Bless Your Heart: A Review of The Southern Book Club’s Guide to Slaying Vampires
This review discusses rape, abuse and racism. If these are topics you are sensitive to, please proceed with caution.
Title: The Southern Book Club’s Guide to Slaying Vampires
Author: Grady Hendrix
“This story ends in blood.”
Patricia Campbell may have lived the exciting life of a nurse, but now she’s just a homemaker and manages the lives of her rebellious children, workaholic husband and dementia-ridden mother-in-law.
So when she joins a new not-book-club dedicated to discussing the trashiest of crime novels — rather than high literature — she didn’t expect that her fellow book readers would become her closest allies when a vampire unexpectedly moves into the small town.

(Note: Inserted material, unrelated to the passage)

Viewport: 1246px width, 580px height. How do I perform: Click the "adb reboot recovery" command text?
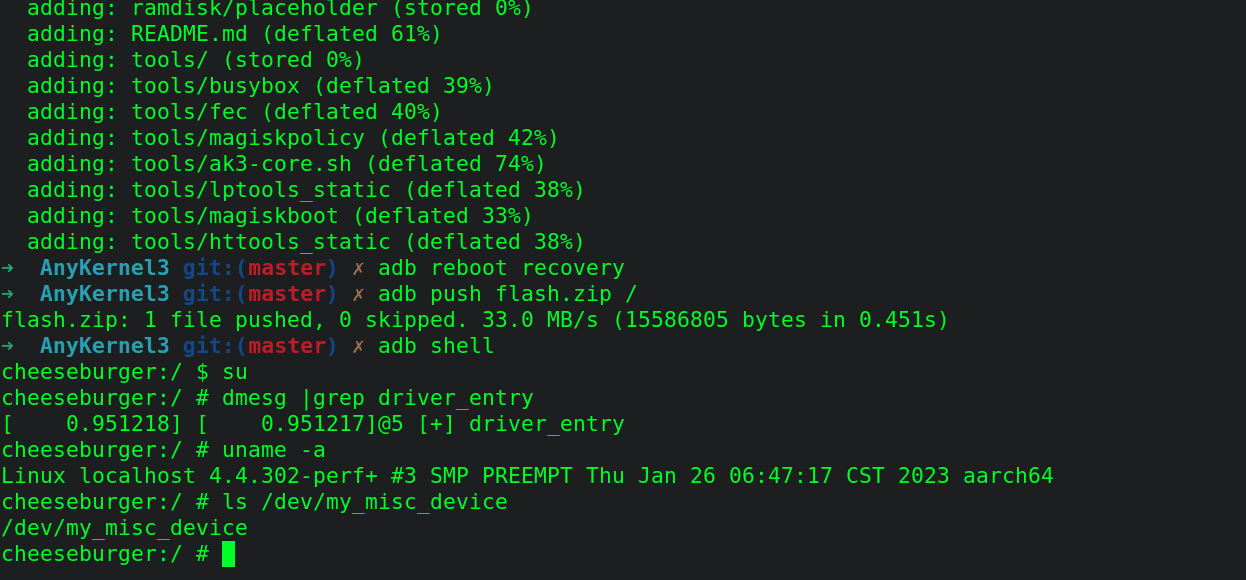[x=501, y=268]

Set against the backdrop of the late 90s in suburban American, strange things have been happening in the neighbourhood and black children are steadily going missing or killing themselves for no reason, and Campbell suspects her new neighbour, James Harris, is at the center of it all.
But Harris is a respected figure among the town’s, and friends and family start to turn against Campbell for her campaign against him.
The Southern Book Club’s Guide to Slaying Vampires is not a novel for the lighthearted. Hendrix is talented at describing gore and horror; there were moments in the book where I found myself clutching at my own skin so I could be sure nothing was happening to me in real life.
And it isn’t just physical horror, the violence in this book touched me on both a physical and mental level, and there are moments that were hard for me to swallow. Survivors of rape and abuse should be aware there is content that could be triggering for them.
I had originally picked up this book for its seeming humorous premise, but Hendrix goes beyond any vampiric trope and builds a realistic universe that takes a hard look at the latent misogny of the 90s and the systemic racism black people continue to face to this very day.
The protagonists of The Southern Book Club are multifaceted but still likeable. In fact, I enjoyed Campbell’s protrayal so much — and found her so well developed — that I was shocked when I found out that the book was written by a man.
I vacuumed this book up while I was at a three-hour-long nail appointment (slightly ironic considering the themes of the book) and I definitely annoyed the person doing my nails because I refused to put it down. During the moments where both my hands were occupied and I was unable to turn the page, not gonna lie, I was tempted to remove my hand from the UV lamp just so I could keep reading.
But even throughout its horrific moments, the book still found its moments for softness and empathy and there are twists towards the end that tugged at my heart strings. I came extremely close to tears.
I think I can safely say as the year comes to the end, The Southern Book Club is the best book I have read in 2020. If this is the last book I read this year, I’ll be satisfied.
The Southern Book Club’s Guide to Slaying Vampires by Grady Hendrix is available at Kinokuniya for $24.95.